Speaking at a press conference, Assistant House Majority Leader Romero Quimbo and Ifugao Representative Teddy Brawner said the justices should not be too sensitive on interbranch debates, saying this was a sign of a healthy democracy.
“When the judiciary strikes down some of the things that we pass here as being unconstitutional or even devoid of any legal basis, we take it in stride,” Quimbo said. “We were not piqued.”
“Let’s not overreact,” Brawner said, adding the court should not be treated as a “sacred council.”
Critics said the Palace was talking about a “mob rule.” Senator Panfilo Lacson warned that Malacañang was sending a signal to local officials in the provinces that they could ignore court rulings and feared this could lead to anarchy.
The electoral sabotage charge against Arroyo stemmed from a claim by a provincial official in Maguindanao that he overheard Arroyo order then Governor Andal Ampatuan Sr. a 12-0 sweep for administration candidates in the province in the 2007 senatorial elections. This official is facing charges in connection with the 2009 massacre of 57 people in Maguindanao.
Senator Aquilino Pimentel III, the principal complainant in the election irregularities in Maguindanao, has said he did not think the government had enough evidence in the case against Arroyo, who is currently confined at St. Luke’s Medical Center, where she is undergoing treatment for a rare bone ailment.
Arroyo has also been accused publicly of graft and corruption and plunder although no formal charges have been brought against her. She has also been accused of stealing the 2004 presidential election. She has denied any wrongdoing.
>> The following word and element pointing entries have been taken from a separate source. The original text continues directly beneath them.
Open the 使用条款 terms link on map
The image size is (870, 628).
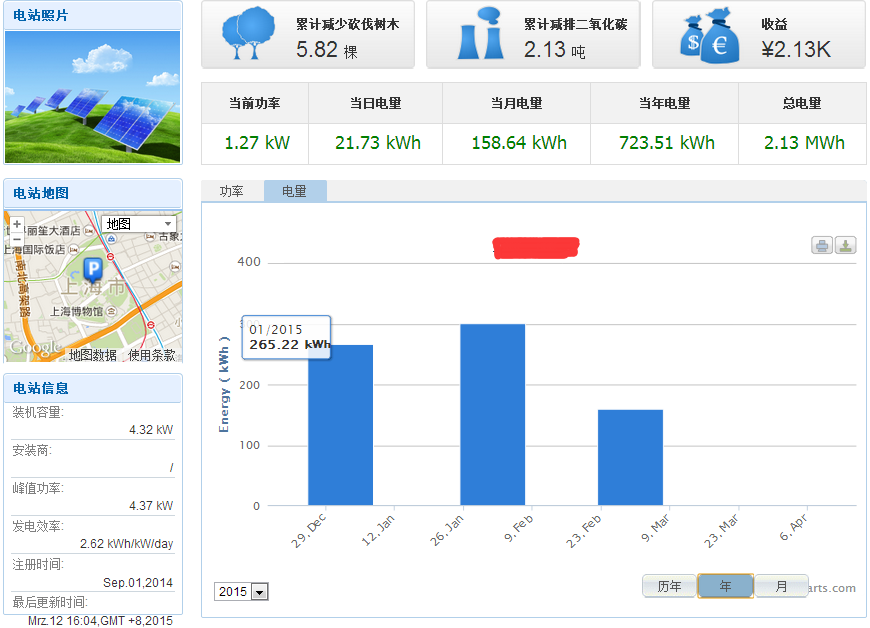pos(151,354)
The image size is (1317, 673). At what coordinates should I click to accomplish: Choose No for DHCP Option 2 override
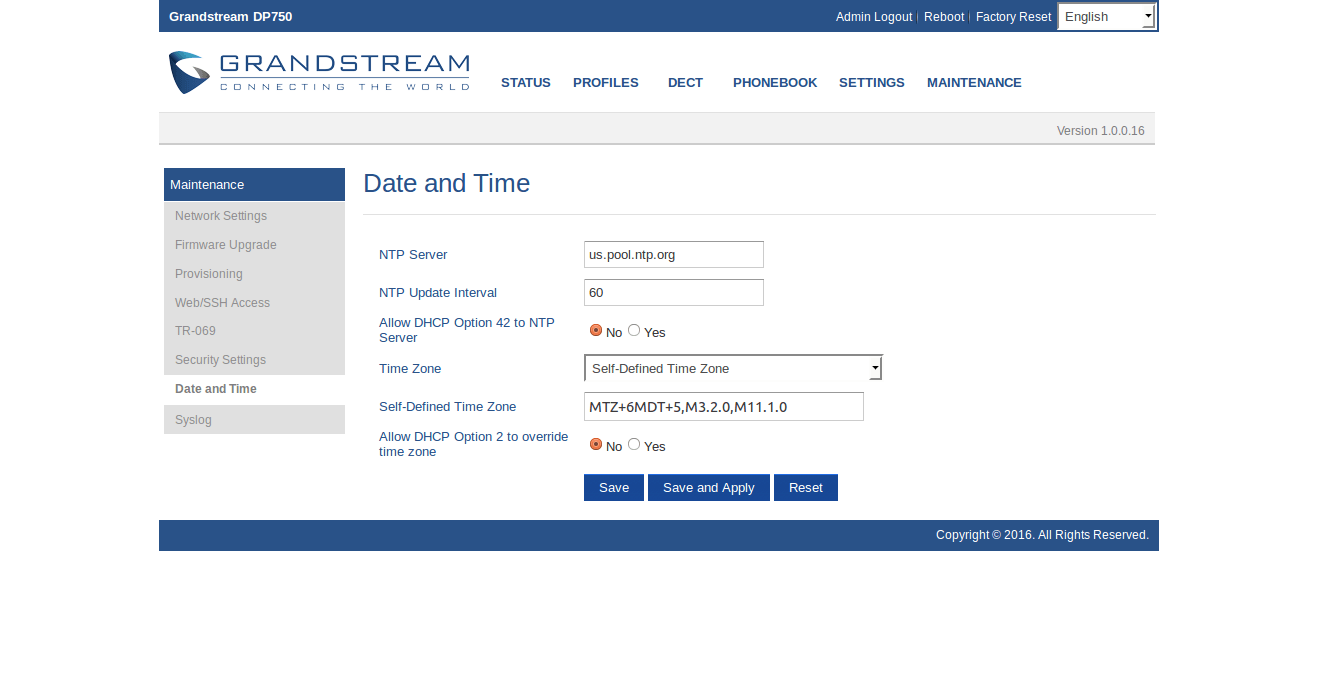pyautogui.click(x=596, y=444)
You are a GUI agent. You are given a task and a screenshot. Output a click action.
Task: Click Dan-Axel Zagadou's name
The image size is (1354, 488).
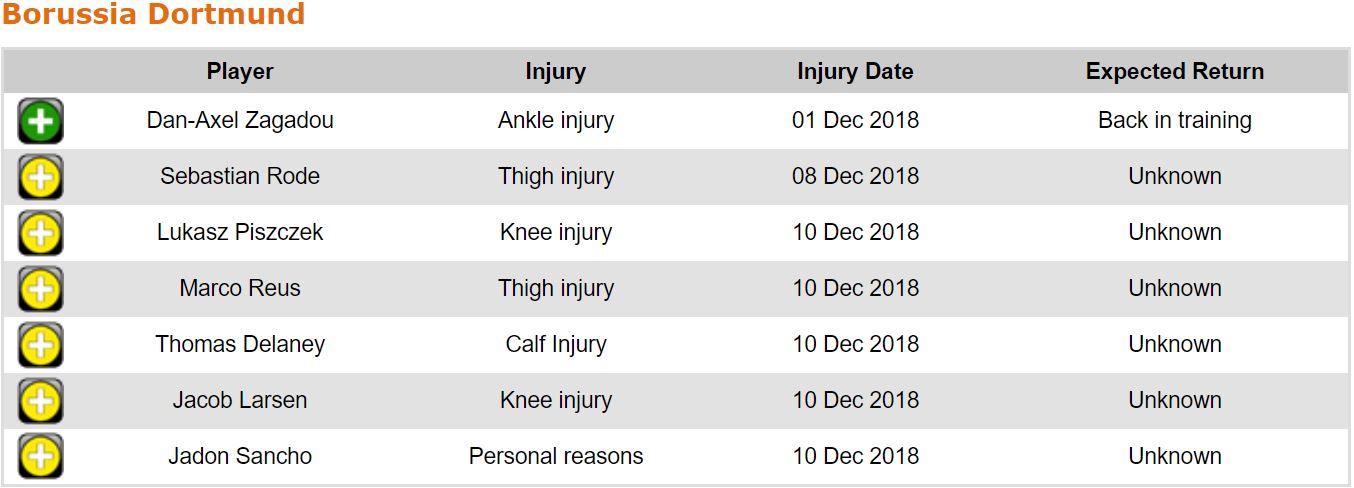(240, 120)
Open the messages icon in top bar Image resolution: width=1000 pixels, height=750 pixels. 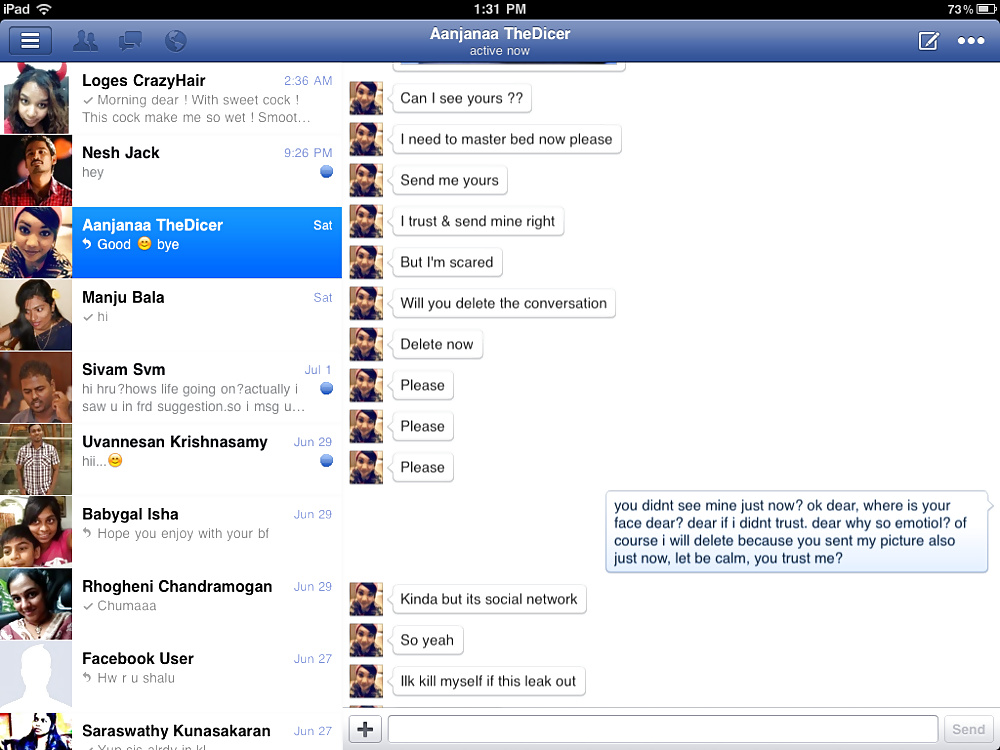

Most of the members of the Supreme Court were appointed by Arroyo during her nine years in power. Corona’s appointment as Chief Justice, on the other hand, has been criticized as a midnight appointment, made two days after the May 2010 elections.
But the high tribunal has ruled on the legality of Corona’s appointment and the executive branch later acknowledged the court’s decision on the case.
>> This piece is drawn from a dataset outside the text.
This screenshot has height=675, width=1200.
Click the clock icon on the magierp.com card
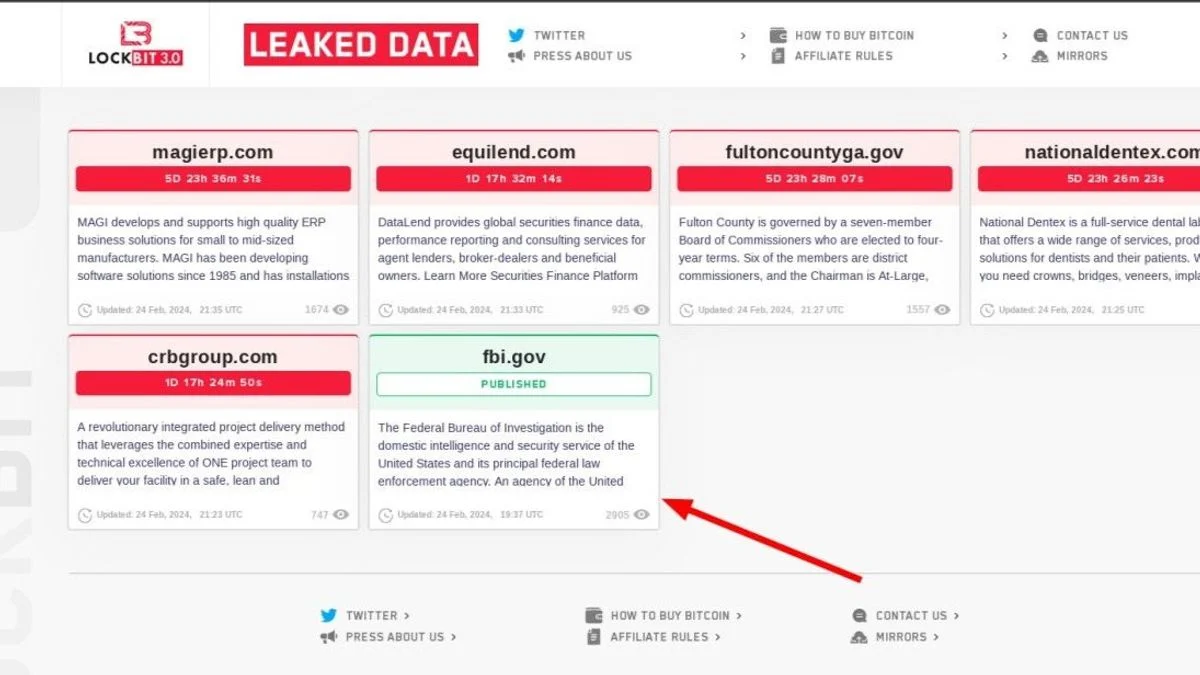[83, 310]

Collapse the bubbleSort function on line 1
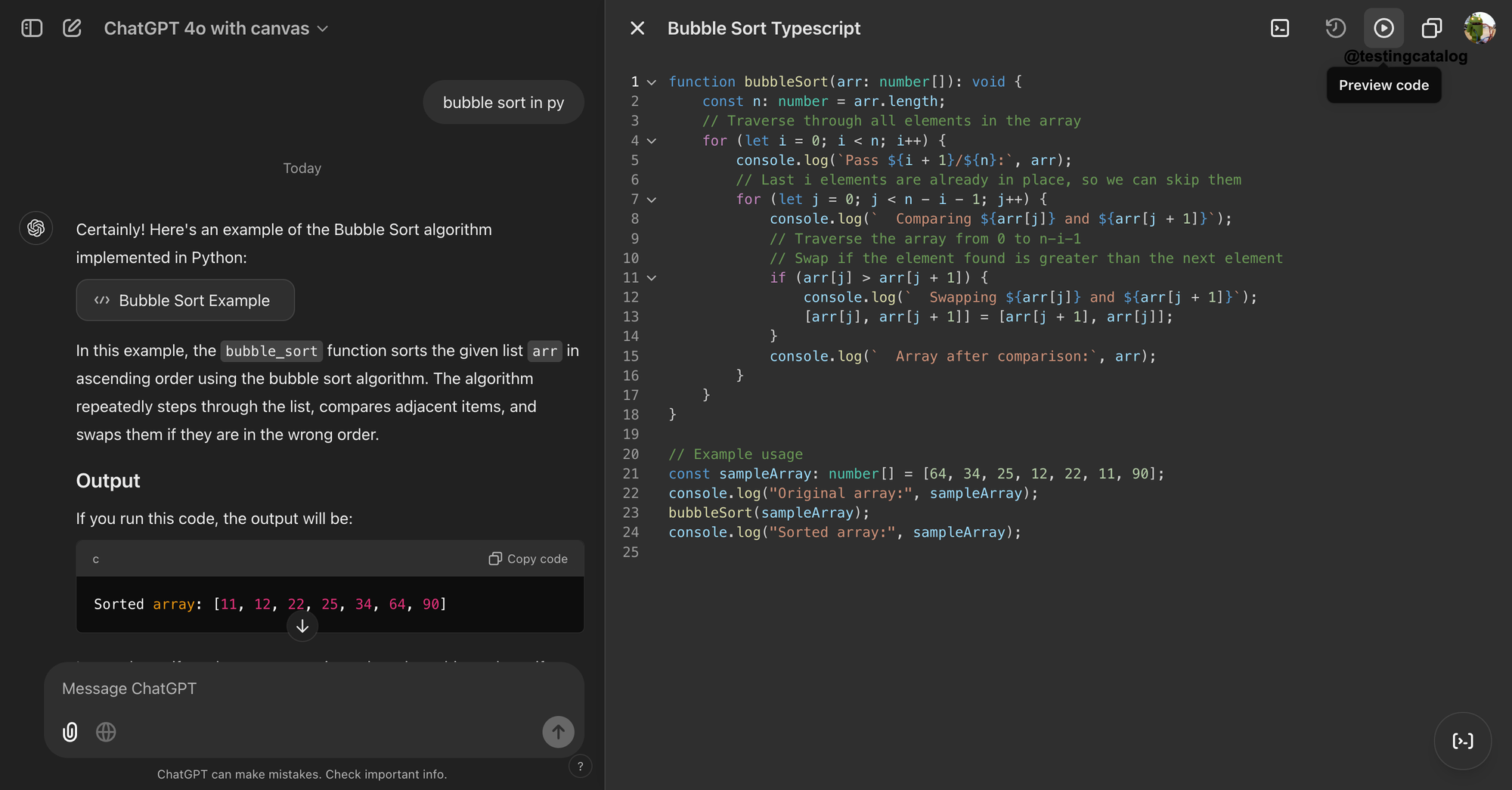coord(652,82)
Mr. Aquino has also decried the series of setbacks the administration had suffered in connection with his attempts to prosecute Arroyo.
He has railed at the court’s issuance of a temporary restraining order—an extraordinary measure to prevent irreparable harm and protect the people from the awesome powers of the state—that Arroyo sought when she was stopped from leaving abroad for medical treatment. The Palace said Arroyo was attempting to evade prosecution.
The President is also smarting from the Supreme Court’s rejection of the Philippine Truth Commission he created by executive fiat to investigate claims of irregularities committed by Arroyo.
The court said the formation of the panel was a violation of the equal protection clause in the Constitution because it was simply targeting Arroyo.